The Basics

A common request from OpenShift users has long been to raise the number of pods per node. OpenShift has set the limit to 250 starting with the first Kubernetes-based release (3.0) through 4.2, but with very powerful nodes, it can support many more than that.

This blog describes the work we did to achieve 500 pods per node, starting from initial testing, bug fixes and other changes we needed to make, the testing we performed to verify function, and what you need to do if you’d like to try this.

Background

Computer systems have continued unabated their relentless progress in computation power, memory, storage capacity, and I/O bandwidth. Systems that not long ago were exotic supercomputers are now dwarfed in their capability (if not physical size and power consumption) by very modest servers. Not surprisingly, one of the most frequent questions we've received from customers over the years is "can we run more than 250 pods (the -- until now -- tested maximum) per node?". Today we're happy to announce that the answer is yes!

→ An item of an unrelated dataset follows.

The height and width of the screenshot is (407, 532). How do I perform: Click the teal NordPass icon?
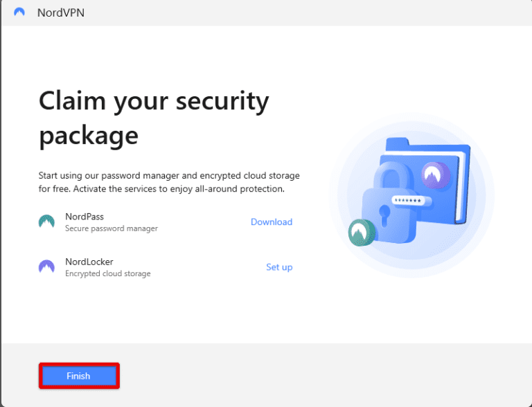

In this blog, I'm going to discuss the changes to OpenShift, the testing process to verify our ability to run much larger numbers of pods, and what you need to do if you want to increase your pod density.

Goals

Our goal with this project was to run 500 pods per node on a cluster with a reasonably large number of nodes. We also considered it important that these pods actually do something; pausepods, while convenient for testing, aren't a workload that most people are interested in running on their clusters. At the same time, we recognized that the incredible variety of workloads in the rich OpenShift ecosystem would be impractical to model, so we wanted a simple workload that's easy to understand and measure. We'll discuss this workload below, which you can clone and experiment with.

Initial Testing

Early experiments on OpenShift 4.2 identified issues with communication between the control plane (in particular, the kube-apiserver) and the kubelet when attempting to run nodes with a large number of pods. Using a client/server builder application replicated to produce the desired number of pods, we observed that the apiserver was not getting timely updates from the kubelet when pods came into existence, resulting in problems such as networking not coming up for pods and the pods (when they required networking) failing as a result.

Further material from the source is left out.